When a Loss Becomes a Gain

Purveyors of goo-to-graffiti-artist evolution tend to deal from the bottom of the deck when it comes to definitions. You'll hear about beneficial mutations, but what does beneficial really mean? If I spray paint something on a wall, the paint may protect the covered areas from rain, which is beneficial. But the chemicals may cause the affected bricks to deteriorate, obviously not a benefit. Nor is it a benefit to me when Marshall Long takes me to jail.


We hear about "beneficial" mutations. Those are rare, often removed through natural selection, and are a matter of perspective and opinion as to what "beneficial" really means.


Before people get irritated because I'm using an analogy about non-living things, just study on it for a spell; I'm talking about word usage and perspective.

When some living things have mutations, some are neutral but the overwhelming majority are bad. Calling them "good" mutations is subjective. A critter can have a mutation that looks good in a lab setting, but will kill it off in the wild. Likewise, some changes can be good in one instance, but extremely bad elsewhere. (They've tried to make something out of nothing with the Lenski bacteria experiments as well, and claiming that sickle-cell anemia's "benefit" outweighs the obvious problems.) Natural selection is not exactly helpful to mutations and evolution, either. All this tomfoolery to come up with "scientific" reasons to disbelieve God are themselves unbelievable.
A big obstacle for evolutionary belief is this: what mechanism could possibly have added all the extra information required to transform a one-celled creature progressively into pelicans, palm trees, and people? Natural selection alone can’t do it—selection involves getting rid of information. A group of creatures might become more adapted to the cold, for example, by the elimination of those which don’t carry enough of the genetic information to make thick fur. But that doesn’t explain the origin of the information to make thick fur.

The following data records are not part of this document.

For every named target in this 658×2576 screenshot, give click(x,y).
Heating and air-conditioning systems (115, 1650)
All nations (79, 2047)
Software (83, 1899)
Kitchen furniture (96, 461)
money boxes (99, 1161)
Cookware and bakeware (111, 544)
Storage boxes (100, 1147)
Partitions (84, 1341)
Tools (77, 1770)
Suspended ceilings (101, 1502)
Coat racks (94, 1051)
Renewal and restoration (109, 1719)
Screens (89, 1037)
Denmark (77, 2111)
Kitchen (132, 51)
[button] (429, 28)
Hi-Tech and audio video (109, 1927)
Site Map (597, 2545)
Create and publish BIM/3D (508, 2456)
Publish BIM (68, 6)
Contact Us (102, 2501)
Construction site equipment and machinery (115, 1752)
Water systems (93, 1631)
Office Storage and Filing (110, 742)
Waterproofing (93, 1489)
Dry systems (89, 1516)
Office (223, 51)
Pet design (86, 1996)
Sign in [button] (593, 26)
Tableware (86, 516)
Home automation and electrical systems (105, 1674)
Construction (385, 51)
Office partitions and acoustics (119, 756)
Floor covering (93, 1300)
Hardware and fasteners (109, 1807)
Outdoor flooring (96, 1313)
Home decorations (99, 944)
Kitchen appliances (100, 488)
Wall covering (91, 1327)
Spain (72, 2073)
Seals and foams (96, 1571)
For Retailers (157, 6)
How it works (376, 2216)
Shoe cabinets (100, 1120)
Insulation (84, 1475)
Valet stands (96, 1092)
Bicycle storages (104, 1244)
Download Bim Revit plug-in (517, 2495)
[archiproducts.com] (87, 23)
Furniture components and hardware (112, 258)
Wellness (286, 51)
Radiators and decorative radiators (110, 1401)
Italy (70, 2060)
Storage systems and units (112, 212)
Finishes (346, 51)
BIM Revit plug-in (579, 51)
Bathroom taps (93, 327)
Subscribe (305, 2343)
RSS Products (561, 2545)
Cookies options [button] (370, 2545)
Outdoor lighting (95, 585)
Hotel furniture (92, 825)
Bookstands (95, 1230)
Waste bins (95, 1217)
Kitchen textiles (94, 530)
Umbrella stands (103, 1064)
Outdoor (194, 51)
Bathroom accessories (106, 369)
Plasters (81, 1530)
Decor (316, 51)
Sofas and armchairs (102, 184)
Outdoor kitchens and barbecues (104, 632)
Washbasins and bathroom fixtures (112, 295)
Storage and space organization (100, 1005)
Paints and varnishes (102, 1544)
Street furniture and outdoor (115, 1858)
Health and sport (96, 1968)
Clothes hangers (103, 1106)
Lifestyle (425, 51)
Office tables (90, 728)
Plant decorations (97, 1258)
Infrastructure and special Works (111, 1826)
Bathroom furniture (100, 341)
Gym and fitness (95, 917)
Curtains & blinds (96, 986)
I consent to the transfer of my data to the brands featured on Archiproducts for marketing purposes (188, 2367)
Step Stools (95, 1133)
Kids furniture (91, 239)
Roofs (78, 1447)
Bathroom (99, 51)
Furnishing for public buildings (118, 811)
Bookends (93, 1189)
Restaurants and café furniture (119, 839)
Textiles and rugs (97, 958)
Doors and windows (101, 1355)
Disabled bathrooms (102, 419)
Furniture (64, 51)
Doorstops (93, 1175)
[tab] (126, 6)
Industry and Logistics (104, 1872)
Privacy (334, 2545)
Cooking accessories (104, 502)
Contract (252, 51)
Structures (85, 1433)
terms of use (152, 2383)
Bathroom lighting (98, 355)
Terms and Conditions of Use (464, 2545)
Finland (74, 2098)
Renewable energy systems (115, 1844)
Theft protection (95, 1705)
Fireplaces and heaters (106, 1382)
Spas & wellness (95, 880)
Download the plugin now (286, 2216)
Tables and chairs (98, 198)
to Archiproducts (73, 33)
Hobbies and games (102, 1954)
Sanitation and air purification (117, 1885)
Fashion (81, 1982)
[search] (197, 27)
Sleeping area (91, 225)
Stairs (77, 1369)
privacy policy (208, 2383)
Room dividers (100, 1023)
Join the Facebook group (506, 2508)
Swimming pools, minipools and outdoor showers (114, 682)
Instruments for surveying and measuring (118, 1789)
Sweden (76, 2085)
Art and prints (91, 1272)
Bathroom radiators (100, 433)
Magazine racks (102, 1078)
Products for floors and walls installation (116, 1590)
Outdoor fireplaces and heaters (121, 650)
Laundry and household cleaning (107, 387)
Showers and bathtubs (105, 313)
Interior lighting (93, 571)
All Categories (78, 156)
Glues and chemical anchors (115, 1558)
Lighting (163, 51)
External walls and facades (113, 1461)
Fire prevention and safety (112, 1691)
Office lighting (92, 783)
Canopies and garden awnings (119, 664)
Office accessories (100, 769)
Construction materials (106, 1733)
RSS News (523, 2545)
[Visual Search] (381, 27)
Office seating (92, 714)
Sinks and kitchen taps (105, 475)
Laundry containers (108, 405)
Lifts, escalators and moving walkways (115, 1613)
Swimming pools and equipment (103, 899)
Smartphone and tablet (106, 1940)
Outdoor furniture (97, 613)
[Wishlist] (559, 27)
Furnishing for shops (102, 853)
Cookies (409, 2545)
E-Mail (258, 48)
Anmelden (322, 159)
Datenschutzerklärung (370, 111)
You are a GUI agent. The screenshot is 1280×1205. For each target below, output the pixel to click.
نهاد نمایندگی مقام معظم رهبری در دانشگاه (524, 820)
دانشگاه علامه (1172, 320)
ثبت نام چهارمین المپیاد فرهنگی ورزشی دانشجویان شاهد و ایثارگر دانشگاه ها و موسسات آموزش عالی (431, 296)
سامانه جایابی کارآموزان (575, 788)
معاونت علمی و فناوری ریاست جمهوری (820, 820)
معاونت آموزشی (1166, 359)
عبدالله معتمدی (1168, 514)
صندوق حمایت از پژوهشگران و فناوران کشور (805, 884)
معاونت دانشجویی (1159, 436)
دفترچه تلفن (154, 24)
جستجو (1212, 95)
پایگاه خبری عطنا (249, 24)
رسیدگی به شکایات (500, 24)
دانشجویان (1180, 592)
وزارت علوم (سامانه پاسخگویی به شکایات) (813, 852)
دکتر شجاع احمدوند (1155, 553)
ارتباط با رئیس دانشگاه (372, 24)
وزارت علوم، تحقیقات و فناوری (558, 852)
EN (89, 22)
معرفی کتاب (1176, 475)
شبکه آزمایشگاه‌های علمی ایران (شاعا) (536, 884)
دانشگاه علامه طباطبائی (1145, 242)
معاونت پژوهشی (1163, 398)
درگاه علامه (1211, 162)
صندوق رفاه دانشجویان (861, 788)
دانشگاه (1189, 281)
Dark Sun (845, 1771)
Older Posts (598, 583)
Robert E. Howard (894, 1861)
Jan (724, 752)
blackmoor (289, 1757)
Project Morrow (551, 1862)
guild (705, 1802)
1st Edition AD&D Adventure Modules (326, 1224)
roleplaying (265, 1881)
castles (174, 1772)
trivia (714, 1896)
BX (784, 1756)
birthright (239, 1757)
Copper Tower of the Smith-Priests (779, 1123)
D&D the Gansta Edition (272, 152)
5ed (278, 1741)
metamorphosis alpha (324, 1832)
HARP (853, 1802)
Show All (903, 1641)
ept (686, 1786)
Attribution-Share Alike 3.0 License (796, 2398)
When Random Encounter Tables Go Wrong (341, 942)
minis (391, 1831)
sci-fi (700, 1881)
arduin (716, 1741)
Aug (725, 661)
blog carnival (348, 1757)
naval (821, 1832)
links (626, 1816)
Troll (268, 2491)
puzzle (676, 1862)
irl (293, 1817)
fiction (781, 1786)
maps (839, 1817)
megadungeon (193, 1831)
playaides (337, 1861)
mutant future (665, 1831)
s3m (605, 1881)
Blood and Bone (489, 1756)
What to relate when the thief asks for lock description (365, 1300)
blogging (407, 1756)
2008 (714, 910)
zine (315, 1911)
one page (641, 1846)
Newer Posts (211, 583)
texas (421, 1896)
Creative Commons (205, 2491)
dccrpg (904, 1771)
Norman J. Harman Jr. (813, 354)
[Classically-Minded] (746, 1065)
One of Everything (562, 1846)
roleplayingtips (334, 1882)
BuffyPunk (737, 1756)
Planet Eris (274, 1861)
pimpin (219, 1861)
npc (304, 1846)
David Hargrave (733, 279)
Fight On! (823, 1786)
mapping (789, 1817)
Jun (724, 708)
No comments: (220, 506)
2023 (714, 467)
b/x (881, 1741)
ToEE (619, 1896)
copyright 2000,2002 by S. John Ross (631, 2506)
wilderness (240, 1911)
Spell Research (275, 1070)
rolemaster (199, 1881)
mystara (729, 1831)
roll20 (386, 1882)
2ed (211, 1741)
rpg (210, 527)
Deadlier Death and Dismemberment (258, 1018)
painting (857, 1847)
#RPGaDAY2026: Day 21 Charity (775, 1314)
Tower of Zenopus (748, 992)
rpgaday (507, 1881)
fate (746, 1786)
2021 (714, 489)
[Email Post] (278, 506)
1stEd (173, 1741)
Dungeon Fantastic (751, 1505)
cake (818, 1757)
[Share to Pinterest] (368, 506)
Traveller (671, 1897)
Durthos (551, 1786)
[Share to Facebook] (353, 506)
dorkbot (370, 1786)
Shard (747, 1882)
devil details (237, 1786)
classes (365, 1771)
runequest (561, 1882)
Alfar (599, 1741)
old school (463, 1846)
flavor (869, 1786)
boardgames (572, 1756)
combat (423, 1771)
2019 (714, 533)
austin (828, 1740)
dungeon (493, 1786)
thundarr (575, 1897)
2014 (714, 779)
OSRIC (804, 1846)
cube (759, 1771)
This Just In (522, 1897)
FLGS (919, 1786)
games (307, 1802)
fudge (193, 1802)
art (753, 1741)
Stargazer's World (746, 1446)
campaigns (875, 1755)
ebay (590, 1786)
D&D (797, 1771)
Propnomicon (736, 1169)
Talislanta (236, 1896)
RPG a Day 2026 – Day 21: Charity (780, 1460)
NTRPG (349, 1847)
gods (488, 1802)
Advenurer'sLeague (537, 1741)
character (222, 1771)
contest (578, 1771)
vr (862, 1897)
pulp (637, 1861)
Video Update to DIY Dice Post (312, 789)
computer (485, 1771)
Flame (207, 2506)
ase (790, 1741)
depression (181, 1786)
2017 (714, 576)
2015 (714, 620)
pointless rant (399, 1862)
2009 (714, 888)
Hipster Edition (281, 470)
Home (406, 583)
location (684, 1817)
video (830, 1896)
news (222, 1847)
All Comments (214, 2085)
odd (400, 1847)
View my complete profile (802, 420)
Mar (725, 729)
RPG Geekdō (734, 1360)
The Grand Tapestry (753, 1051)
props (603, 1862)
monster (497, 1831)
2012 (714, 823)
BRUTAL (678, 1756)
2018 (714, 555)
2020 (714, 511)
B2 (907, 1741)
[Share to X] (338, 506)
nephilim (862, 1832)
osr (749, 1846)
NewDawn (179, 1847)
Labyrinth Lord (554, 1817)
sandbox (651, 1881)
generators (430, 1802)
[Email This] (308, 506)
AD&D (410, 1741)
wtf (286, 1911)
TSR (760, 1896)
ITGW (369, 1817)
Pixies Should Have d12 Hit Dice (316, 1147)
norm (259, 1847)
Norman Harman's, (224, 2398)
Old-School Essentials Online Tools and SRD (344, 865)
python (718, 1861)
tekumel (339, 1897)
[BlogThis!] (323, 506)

For evolutionists there is only ‘one game in town’ to explain the new information which their theory requires—mutations. These are accidental mistakes as the genetic information (the coded set of instructions on the DNA which is the ‘recipe’ or ‘blue-print’ specifying the construction and operation of any creature) is copied from one generation to the next. Naturally, such scrambling of information will tend to either be harmful, or at best neutral.